そう言って涼介が視線を向けた先にいたのは、先程からずっと険しい顔をしている啓介の姿があった。
七子もその様子に気づいており、不安げな表情で彼を見つめている。

「あ? 別に、問題ねえよ。でもまあ悪ぃけど、働きっぷりを見せてもらってからだな……」

しかし当の本人は、ぶっきらぼうに答えると車の方へと向かって行ってしまった。

その様子を見た涼介は、ため息をついてメンバーたちの方へ向き直ると、申し訳なさそうな表情で謝る。

「ったく……。申し訳ないな、七子。あんな口の聞き方してるけど、根は悪い奴じゃないから」

「いいえ、大丈夫です! 皆さん、よろしくお願いします」

涼介の言葉に七子は慌てて答えると、彼とメンバーたちに向かって微笑んだ。
そんな彼女を見て、涼介も笑顔を浮かべる。

そしてメンバーたちの後ろで啓介は、複雑な表情を浮かべながら車の運転席に乗り込んだのだった。

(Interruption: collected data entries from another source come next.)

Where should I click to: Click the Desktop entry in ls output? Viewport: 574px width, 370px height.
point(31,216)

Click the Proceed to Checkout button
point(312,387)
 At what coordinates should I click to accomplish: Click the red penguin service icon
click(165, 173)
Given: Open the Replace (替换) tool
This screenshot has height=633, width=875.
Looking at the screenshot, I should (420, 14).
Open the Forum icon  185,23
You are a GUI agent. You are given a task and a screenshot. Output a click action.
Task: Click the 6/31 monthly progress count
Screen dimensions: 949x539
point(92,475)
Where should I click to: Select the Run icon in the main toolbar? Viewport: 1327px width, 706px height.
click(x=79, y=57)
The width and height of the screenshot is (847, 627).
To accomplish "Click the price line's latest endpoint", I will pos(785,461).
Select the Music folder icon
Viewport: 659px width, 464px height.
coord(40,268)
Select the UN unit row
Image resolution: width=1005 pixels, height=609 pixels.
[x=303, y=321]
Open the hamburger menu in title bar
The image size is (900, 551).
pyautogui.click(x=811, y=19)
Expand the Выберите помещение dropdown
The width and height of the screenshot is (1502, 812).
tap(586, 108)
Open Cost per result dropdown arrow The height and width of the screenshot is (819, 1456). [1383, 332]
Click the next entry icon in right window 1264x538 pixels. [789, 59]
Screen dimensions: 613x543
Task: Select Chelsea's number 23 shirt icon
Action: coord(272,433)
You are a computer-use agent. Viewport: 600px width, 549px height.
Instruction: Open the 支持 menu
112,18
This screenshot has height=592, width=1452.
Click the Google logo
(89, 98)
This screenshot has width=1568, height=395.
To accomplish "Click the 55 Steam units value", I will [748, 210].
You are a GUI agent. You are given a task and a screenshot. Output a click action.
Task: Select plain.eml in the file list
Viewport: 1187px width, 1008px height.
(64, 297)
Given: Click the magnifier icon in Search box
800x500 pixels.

その日の夜、啓介は自身の部屋でベッドの上に寝転びながら夕方の出来事を思い出していた。

「なんで俺が、女なんかと組まなきゃいけねえんだよ」

それは七子という新しい仲間についてのことだった。

啓介は、あの時見せた彼女の表情が忘れられなかったのだ。

自分を見つめる、真っ直ぐな眼差し。
まるでこちらの心の奥底まで見通しているような、強い光を放つ瞳。

あれは彼にとってすれば、居心地の悪いものだったのだ。
自分の心の底にある醜さを見せつけられているような気がして、仕方がなかった。

彼は苛立たしげに舌打ちすると、寝返りを打って目を閉じた。
だが瞼の裏に浮かぶのは、今日の光景ばかりだ。

そんなことを考えて眉間にシワを寄せていると、部屋の扉がノックされる音が聞こえた。

啓介は身体を起こすと、返事をする。

「なんだ?」

すると扉が開かれ、そこには涼介の姿があった。

彼を見た瞬間、啓介は顔をしかめる。
涼介もまた、不機嫌さを隠そうとしない彼の姿を見て苦笑した。

そしてそのまま部屋に入ると、後ろ手にドアを閉めて言う。

「申し訳ないな。お前に何も言わずに、決めてしまって」

すると啓介は、鼻を鳴らしてから答えた。

「別に。兄貴が考えることなら、しょうがねえだろ」

その態度に涼介は、困ったように笑う。
啓介は、昔から涼介に対してだけは素直なのだ。
だから涼介は、そんな弟を責めるつもりはなかった。

「そういうことだから、七子と仲良くしてやってくれ。三週間後には遠征を控えてるんだ、少しでも戦力を増やしたい……頼む」

そう言って涼介が頭を下げると、その様子に啓介は驚いて目を見開く。

そしてバツが悪そうな表情になると、そっぽを向いて答えた。

「あー……分かったよ! もう、いいから!」

その言葉を聞いた涼介は、嬉しそうに微笑むと顔を上げ、それから再び口を開く。

「頼むぞ、啓介」

涼介は弟の性格をよく理解していたらしく、こうなることを予想して話を進めていたようだ。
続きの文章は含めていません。